>> begin DATA RECORDS

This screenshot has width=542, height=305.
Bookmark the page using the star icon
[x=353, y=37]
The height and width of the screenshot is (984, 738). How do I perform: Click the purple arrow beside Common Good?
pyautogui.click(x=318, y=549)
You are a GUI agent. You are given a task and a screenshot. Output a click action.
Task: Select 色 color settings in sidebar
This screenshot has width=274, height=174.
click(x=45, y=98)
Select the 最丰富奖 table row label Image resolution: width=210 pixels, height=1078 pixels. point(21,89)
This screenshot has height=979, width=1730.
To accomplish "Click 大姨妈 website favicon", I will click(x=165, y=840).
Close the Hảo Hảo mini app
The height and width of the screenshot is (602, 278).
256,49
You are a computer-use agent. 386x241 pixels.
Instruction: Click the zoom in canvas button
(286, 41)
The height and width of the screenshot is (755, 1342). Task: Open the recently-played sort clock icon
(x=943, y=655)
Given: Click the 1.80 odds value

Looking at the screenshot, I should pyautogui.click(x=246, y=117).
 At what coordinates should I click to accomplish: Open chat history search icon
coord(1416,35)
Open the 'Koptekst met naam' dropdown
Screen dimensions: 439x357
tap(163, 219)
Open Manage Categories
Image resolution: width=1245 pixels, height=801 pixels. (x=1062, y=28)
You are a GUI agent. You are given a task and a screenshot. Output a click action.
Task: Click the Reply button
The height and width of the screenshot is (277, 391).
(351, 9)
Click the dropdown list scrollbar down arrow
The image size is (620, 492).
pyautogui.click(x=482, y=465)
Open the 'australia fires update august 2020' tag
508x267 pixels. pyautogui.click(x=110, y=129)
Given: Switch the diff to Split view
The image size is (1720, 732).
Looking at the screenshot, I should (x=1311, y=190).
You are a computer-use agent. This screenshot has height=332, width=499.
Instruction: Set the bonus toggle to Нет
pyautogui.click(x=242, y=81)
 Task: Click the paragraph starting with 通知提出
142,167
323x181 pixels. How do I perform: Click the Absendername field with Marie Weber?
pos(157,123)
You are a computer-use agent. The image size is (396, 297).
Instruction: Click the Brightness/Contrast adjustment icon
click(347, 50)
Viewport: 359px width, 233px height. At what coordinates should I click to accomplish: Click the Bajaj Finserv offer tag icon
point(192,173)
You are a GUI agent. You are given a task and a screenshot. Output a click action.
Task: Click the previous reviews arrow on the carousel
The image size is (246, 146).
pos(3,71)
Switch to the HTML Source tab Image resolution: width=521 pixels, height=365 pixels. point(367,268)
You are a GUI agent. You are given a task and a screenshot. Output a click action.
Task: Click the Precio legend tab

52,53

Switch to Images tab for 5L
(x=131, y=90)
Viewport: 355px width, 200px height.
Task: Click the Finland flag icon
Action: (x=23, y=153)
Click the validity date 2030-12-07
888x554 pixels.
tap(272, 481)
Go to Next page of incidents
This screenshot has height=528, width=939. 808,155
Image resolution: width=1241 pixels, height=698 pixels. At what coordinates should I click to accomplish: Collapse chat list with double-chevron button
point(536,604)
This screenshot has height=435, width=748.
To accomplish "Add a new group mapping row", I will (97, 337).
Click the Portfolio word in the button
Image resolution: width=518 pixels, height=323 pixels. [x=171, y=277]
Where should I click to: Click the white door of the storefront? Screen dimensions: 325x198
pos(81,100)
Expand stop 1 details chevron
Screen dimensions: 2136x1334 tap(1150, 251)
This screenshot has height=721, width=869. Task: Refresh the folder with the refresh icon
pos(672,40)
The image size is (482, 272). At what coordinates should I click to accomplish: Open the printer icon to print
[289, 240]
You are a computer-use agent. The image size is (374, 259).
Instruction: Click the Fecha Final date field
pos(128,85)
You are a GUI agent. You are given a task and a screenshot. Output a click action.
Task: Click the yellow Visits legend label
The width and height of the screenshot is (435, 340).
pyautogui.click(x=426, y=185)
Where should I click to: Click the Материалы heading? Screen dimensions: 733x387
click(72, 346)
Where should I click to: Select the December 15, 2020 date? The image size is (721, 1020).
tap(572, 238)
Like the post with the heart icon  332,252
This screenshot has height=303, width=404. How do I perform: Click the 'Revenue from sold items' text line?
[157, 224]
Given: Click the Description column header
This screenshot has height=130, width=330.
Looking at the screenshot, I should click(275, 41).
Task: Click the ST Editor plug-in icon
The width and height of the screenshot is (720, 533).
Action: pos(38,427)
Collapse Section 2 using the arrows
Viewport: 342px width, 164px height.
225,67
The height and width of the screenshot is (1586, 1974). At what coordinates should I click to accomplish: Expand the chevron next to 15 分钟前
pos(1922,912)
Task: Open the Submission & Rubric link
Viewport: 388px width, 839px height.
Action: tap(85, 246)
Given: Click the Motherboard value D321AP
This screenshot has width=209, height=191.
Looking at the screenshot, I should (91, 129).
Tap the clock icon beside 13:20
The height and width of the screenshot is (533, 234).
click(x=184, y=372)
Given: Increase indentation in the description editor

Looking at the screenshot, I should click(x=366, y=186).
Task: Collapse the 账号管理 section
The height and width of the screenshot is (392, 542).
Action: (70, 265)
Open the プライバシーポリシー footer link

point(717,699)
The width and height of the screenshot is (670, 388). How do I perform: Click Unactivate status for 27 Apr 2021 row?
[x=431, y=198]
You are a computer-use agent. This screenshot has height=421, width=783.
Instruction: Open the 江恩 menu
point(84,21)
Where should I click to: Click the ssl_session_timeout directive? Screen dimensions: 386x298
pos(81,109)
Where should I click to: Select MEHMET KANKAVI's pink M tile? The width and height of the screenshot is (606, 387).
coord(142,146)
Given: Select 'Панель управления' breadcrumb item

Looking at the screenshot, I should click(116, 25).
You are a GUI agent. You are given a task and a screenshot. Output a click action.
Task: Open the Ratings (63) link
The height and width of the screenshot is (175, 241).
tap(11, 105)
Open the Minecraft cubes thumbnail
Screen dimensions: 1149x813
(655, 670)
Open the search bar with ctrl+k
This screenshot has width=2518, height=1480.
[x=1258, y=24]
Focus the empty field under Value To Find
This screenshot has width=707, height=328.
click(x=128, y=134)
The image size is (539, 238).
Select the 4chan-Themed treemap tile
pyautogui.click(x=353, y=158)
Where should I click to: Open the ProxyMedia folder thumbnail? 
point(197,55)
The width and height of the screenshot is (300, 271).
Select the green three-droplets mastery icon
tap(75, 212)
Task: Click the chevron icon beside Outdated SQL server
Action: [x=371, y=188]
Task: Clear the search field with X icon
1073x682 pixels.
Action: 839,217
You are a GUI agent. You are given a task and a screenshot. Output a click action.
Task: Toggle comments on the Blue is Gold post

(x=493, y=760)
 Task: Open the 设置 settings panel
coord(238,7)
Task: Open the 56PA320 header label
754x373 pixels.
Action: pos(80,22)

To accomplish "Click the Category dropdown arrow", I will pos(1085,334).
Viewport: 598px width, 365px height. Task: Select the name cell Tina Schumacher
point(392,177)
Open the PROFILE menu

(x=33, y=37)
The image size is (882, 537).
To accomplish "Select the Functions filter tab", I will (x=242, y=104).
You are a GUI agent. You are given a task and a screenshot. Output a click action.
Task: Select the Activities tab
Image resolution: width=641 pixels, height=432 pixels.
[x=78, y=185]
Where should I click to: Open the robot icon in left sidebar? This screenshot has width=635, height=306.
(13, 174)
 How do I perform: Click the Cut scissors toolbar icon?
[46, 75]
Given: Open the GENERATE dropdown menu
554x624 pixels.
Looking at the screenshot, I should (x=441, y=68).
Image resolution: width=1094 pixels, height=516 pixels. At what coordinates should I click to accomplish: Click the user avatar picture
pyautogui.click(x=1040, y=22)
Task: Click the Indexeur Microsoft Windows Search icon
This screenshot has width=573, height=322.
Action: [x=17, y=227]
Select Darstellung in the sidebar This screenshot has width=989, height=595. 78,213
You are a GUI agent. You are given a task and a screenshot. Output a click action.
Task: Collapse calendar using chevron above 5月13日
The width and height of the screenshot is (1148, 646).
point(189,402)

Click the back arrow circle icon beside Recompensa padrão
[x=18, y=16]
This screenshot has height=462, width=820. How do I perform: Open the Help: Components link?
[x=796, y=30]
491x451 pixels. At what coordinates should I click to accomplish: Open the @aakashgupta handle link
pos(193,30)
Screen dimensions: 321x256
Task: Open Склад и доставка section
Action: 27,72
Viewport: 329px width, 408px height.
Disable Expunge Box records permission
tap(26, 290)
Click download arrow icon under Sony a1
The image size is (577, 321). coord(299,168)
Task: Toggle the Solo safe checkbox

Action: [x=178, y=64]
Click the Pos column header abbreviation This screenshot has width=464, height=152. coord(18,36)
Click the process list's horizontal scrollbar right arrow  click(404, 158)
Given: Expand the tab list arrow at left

>> end DATA RECORDS

Copy out the lines of the data verbatim, starting at the line that contains "323x181 pixels. How" and ending at the line that contains "Switch to the".

323x181 pixels. How do I perform: Click the Absendername field with Marie Weber?
pos(157,123)
You are a computer-use agent. The image size is (396, 297).
Instruction: Click the Brightness/Contrast adjustment icon
click(347, 50)
Viewport: 359px width, 233px height. At what coordinates should I click to accomplish: Click the Bajaj Finserv offer tag icon
point(192,173)
You are a GUI agent. You are given a task and a screenshot. Output a click action.
Task: Click the previous reviews arrow on the carousel
The image size is (246, 146).
pos(3,71)
Switch to the HTML Source tab Image resolution: width=521 pixels, height=365 pixels. point(367,268)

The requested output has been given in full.